ゆうの部屋は、二階にある。記憶は朧げだけど、昔とレイアウトは変わっていなかった。青で統一されたインテリア、どこか生活感のない、部屋。
「涙」
「……?」
「こっちにおいで」
「……うん」
ゆうが、ベッドに座って、俺を手招きする。正直、あまり触れ合いたくはないけれど。抵抗する気は、起きなかった。俺は、おとなしく、ゆうの隣に腰を下ろす。
「あっ……」
手を、重ねられた。ぞわ、と俺の全身の肌が粟立つ。触り方は優しいのに、……ああ、やっぱり、だめだ。ゆうの、目付きが、怖い。この人に、堕ちていきたいのに、身体が、恐怖を覚えている。

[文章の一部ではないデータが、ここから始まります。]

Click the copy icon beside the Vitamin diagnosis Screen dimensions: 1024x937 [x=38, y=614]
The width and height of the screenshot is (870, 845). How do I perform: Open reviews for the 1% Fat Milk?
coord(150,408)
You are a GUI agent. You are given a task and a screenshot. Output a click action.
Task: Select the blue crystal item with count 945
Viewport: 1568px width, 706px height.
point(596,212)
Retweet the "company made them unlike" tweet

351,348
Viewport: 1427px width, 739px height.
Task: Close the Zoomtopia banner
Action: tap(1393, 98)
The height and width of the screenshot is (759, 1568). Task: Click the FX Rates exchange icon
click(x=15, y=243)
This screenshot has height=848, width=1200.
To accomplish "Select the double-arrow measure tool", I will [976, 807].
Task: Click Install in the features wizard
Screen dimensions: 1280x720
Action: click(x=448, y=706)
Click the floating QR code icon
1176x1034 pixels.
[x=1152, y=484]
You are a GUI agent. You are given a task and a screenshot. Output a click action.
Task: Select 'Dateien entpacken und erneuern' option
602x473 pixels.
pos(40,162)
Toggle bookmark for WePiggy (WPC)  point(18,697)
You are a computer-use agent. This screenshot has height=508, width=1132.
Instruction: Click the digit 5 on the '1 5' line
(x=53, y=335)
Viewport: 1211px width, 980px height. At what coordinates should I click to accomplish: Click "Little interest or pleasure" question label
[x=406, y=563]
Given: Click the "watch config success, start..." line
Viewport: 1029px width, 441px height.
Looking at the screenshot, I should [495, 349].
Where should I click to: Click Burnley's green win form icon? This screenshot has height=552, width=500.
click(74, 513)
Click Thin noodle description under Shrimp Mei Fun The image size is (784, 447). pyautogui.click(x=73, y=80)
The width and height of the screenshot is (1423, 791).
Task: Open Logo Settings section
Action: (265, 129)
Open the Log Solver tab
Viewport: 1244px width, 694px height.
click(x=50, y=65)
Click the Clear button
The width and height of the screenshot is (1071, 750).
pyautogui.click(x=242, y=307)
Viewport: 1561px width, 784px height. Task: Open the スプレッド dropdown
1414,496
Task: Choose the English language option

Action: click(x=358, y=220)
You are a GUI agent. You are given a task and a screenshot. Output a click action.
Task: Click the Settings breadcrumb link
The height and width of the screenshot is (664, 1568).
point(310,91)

ゆうが、俺をどう思っていようと、関係ないのに。もう、何をされてもいいって思っているのに。やっぱり、怖い。結生以外の人に触れられるのは、怖い。
「肩に力はいってる」
「……っ、」
「力抜いて」
「ん、……」
ゆうの手が、俺の腕を撫でる。そして、肩までたどり着き、最後に、頭。くしゃりと髪を撫でてきて、そのまま、……キスを、された。
「セックス、したことあるんだよね?」
「……うん」
「じゃあ、大丈夫だ」
「……え?」
「セックスしよ、涙」
ぐ、と肩を押され。そして、どさりと、押し倒される。
ドクン、と心臓が、高鳴った。ほんとうに、このまま、彼に抱かれるのかと、そう思うと。
どうすればいいのだろう。結生とのセックスしか知らないから、やり方が、わからない。結生とするときは、何も考えなくても、触りたい、触られたい、ってそういった想いが溢れてくるから、考えたりは、しないけれど。ゆうに対して、そうしたことを、思わない。